[SOURCE EXTRACT]:
+-------+

New Research May Help Explain Why Disease Is So Deadly
By
WebMD Health News
Reviewed by Louise Chang, MD

Nov. 10, 2005 -- A research team in Hong Kong may have discovered a key reason why bird flu is so much more deadly than human flu viruses.

They report that the bird flu virus H5N1 promotes much more inflammation in human lung cells than the human flu virus H1N1.

In a human cell line, the bird flu virus triggered more than 10 times the level of inflammatory proteins as human flu virus.

A well-known influenza expert who worked on the study tells WebMD that this hyper-response may upset the delicate balance that drives the immune system, making it more vulnerable to the infection.

"It is like nuclear power," says Malik Peiris, PhD. "If it is well controlled it can be very beneficial, but if it is out of control there can be huge problems."

Early Bird Flu Cases

The H5N1 bird flu virus was first reported in humans in 1997, and as of November there had been 122 confirmed cases among humans and just more than 60 deaths.

Most of the deaths have occurred among people who contracted the virus through direct contact with infected poultry and other birds. A few cases of human-to-human transmission are suspected to have occurred in Hong Kong, China, and Vietnam, but these have not been confirmed.

Peiris, who played a critical role in the discovery of the SARS virus nearly three years ago, worked with Michael Chan, PhD, and colleagues at the University of Hong Kong to identify differences in immune response between bird flu and the virus that most often causes influenza in humans.

They did this by studying levels of proteins known as chemokines and cytokines in human cells infected with the two viruses.

Chemokines and cytokines are the protein messengers that trigger inflammation in response to infections and other assaults.

Using human lung cells, the researchers compared protein levels induced by an H5N1bird flu virus isolated in Hong Kong in 1997 and another more recent bird flu virus from Vietnam with protein levels induced by the human flu virus.

Twenty-four hours after infection, levels of inflammatory proteins were roughly 10 times greater in cells infected by the bird flu strains than in cells infected by the human strain. The more recent Vietnam bird flu strain even had a higher response than the 1997 Hong Kong bird flu virus.

More Knowledge, Better Flu Treatments

Gaining a better understanding of why bird flu is so dangerous to humans may lead to better treatments and strategies for managing this disease, Peiris says. This could save countless lives if, as many predict, the flu evolves and becomes easily spread from person to person.

Scientists now believe that the deadly 1918 Spanish flu pandemic, which killed 20 to 100 million people, was initially a bird flu that evolved to infect humans.

University of Virginia bird flu researcher Frederick G. Hayden, MD, and colleagues reported on the illnesses and deaths caused by the new threat in late September.

The researchers found that most cases have occurred in apparently healthy adults and children, and about half of those who have acquired the virus have died from it. Bird flu victims typically progress from moderate symptoms to life-threatening respiratory distress within a week to 10 days.

Hayden tells WebMD that he believes the treatment approach that has the most likelihood of success in the event of a H5N1 pandemic will combine antiviral drugs with treatment that targets the human host inflammatory response highlighted in the new study.

"This research is certainly a step in that direction," he says.

+-------+

[RECORD SET]:
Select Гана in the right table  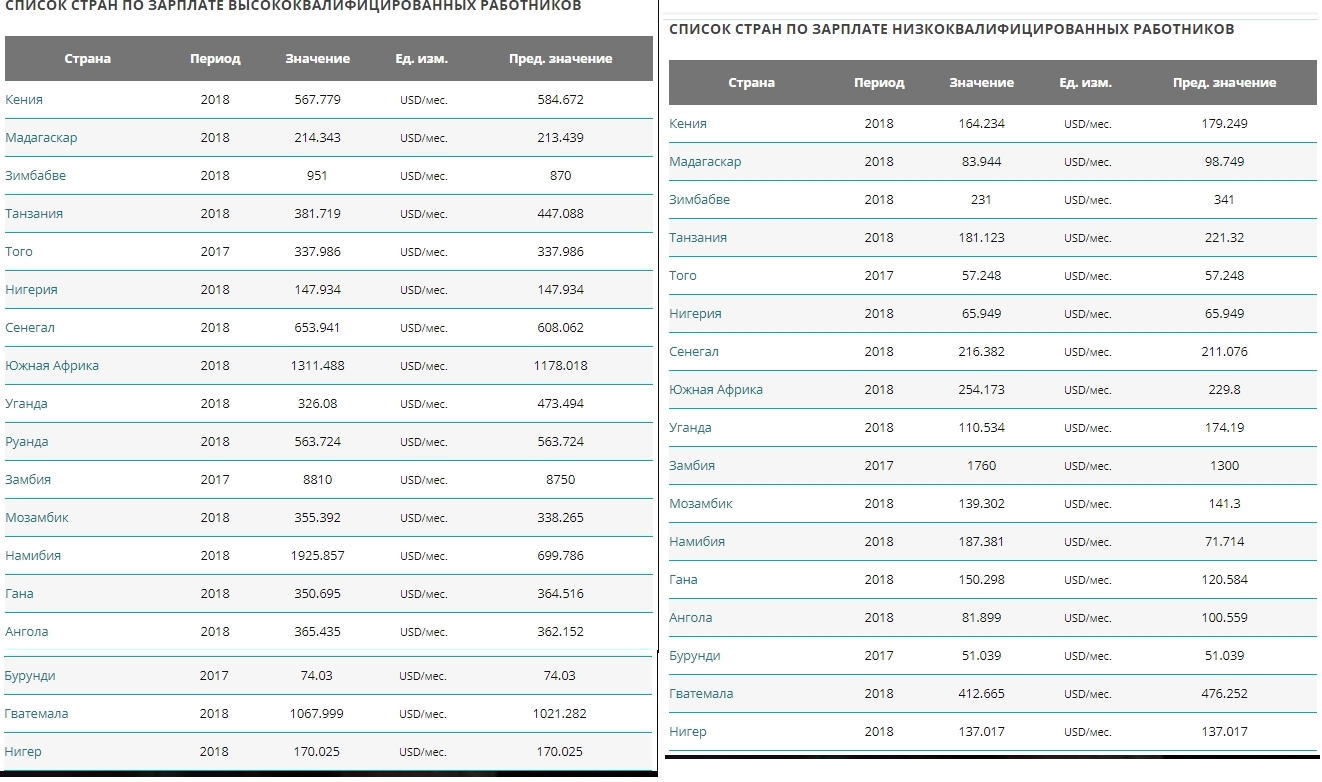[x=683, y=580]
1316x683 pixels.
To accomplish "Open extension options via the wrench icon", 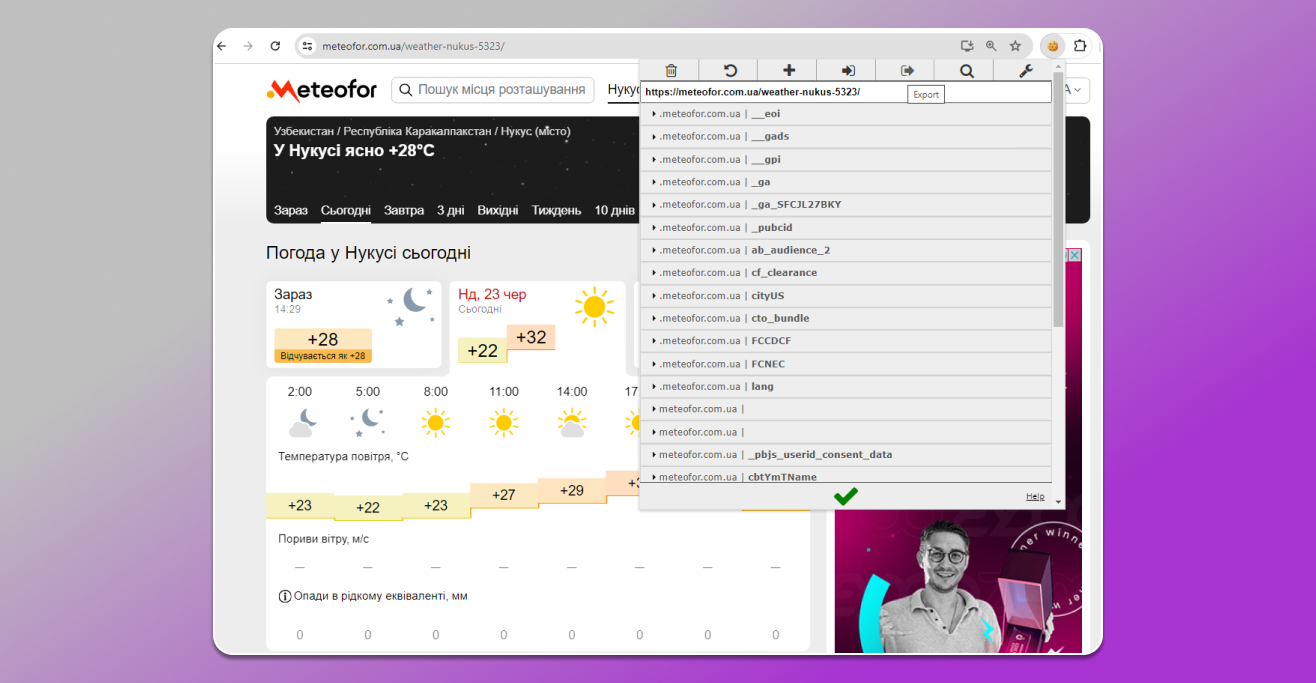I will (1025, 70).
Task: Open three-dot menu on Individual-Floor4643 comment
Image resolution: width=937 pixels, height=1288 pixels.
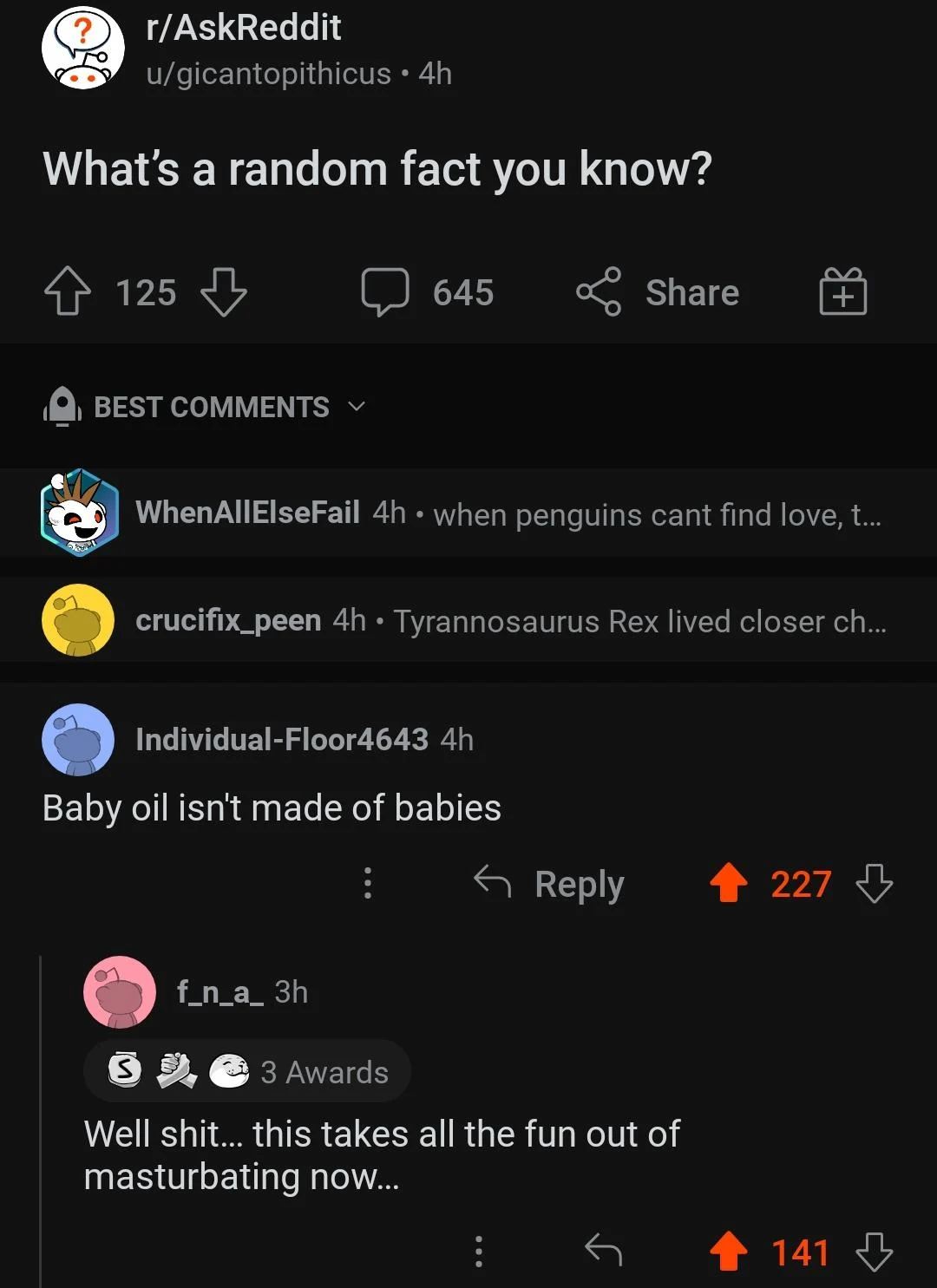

+-------+

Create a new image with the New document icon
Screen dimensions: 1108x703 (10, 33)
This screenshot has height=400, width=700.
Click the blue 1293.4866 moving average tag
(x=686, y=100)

+-------+

[ACTIVITY LIST]:
A) Duplicate the passage of the bird flu article starting at "A well-known influenza" and ending at "to the infection.".
B) In the bird flu article, what did the researchers measure in human cells infected with the two viruses?

[RESPONSES TO THE TASKS]:
A)
A well-known influenza expert who worked on the study tells WebMD that this hyper-response may upset the delicate balance that drives the immune system, making it more vulnerable to the infection.

B) Levels of the proteins known as chemokines and cytokines.